Geflügelpest in Putenzucht nachgewiesen: 11.000 Tiere getötet

Garrel - Tragisches Tier-Schicksal: Nach einem weiteren Ausbruch der Geflügelpest im Kreis Cloppenburg (Niedersachsen) müssen 11.000 Puten eines Betriebs getötet werden.

Tausende Puten mussten getötet werden. (Symbolbild)
Tausende Puten mussten getötet werden. (Symbolbild)  © Carmen Jaspersen/dpa

Der Stall in Garrel liegt nach Angaben des Landkreises vom Mittwoch innerhalb der bisherigen Restriktionsgebiete, sodass keine weiteren Sperr- und Beobachtungsbezirke erforderlich sind.
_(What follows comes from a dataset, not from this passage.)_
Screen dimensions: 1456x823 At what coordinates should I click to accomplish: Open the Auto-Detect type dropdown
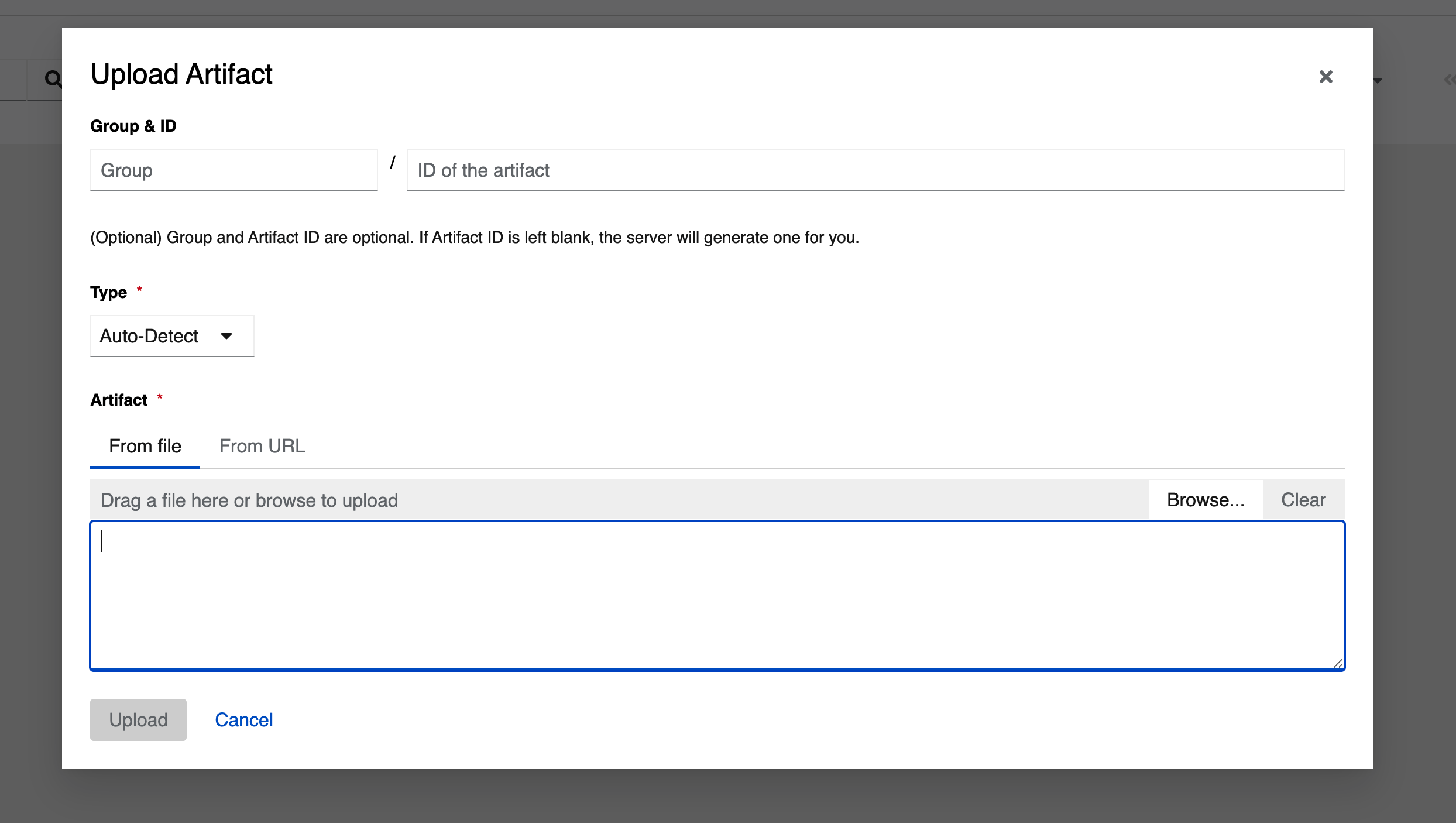[172, 336]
In dem Kreis sind damit bislang sieben Betriebe mit mehr als 76.000 Puten betroffen.

Im Sperrbezirk werden den Angaben zufolge 60 Betriebe engmaschig alle zwei Tage untersucht.

Nach Ausbrüchen der auch Vogelgrippe genannten Krankheit vor Weihnachten in den Kreisen Cloppenburg und Oldenburg hatten die Behörden Kontrollen und Vorsichtsmaßnahmen verstärkt.

In vielen Landkreisen gilt bereits eine Stallpflicht für Geflügel.